### Work task
Find the lines below in which the string "avatar" occurs. Copy each one.

─── Data for the task

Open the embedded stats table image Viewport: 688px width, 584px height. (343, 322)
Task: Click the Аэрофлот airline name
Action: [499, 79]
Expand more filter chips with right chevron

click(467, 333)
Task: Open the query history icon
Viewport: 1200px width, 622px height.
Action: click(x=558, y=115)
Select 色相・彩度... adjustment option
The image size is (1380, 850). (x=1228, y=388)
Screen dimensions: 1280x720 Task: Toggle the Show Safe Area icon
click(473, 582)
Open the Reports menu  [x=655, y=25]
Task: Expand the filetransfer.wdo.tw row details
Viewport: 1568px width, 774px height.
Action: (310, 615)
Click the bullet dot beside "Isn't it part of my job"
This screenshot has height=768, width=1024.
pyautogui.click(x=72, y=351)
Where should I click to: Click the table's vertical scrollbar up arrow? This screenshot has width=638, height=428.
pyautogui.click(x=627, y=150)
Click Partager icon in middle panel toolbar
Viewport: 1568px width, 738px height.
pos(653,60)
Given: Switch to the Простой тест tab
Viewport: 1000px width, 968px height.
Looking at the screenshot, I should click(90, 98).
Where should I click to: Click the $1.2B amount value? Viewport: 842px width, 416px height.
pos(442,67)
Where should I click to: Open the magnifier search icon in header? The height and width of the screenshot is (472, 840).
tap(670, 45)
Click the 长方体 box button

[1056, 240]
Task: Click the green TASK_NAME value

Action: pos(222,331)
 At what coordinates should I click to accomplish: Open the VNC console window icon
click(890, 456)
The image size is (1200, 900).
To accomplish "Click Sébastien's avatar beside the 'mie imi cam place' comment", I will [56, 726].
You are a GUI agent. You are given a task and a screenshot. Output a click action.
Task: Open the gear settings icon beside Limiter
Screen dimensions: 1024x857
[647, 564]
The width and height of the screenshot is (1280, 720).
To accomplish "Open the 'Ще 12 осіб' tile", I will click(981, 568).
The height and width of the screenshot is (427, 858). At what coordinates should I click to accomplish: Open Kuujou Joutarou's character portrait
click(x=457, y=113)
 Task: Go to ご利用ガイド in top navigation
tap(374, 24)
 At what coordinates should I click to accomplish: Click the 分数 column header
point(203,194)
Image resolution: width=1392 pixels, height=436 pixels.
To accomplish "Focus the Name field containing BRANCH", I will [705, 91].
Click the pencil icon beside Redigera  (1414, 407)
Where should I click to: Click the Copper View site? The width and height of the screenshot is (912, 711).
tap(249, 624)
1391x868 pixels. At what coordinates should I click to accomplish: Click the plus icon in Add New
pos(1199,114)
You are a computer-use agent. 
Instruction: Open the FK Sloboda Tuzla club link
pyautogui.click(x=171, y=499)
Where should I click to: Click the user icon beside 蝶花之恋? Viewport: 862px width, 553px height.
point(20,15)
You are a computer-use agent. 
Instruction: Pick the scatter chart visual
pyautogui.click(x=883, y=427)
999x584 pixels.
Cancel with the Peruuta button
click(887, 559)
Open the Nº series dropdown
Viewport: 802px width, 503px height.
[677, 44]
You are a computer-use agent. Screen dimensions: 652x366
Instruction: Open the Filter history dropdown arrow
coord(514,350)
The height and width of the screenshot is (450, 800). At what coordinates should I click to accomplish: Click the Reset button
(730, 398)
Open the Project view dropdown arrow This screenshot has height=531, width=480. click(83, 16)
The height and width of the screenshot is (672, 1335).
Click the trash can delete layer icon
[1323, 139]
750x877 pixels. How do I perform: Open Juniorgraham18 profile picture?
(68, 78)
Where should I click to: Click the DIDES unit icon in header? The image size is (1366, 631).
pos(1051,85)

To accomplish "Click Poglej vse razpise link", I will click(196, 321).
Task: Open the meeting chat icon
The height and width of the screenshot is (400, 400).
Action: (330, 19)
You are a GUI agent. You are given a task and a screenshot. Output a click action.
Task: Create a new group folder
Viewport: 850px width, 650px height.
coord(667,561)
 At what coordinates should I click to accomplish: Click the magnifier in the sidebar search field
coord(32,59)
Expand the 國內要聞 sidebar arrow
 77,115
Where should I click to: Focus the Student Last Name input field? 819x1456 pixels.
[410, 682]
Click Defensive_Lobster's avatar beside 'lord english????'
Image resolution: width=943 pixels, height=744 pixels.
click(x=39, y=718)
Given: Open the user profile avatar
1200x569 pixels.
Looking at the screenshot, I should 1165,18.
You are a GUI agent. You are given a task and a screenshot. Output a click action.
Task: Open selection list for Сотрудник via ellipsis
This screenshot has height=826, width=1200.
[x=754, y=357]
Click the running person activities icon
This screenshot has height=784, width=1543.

──────

### Expected answer
To accomplish "Click Sébastien's avatar beside the 'mie imi cam place' comment", I will [56, 726].
Click Defensive_Lobster's avatar beside 'lord english????'
Given: Open the user profile avatar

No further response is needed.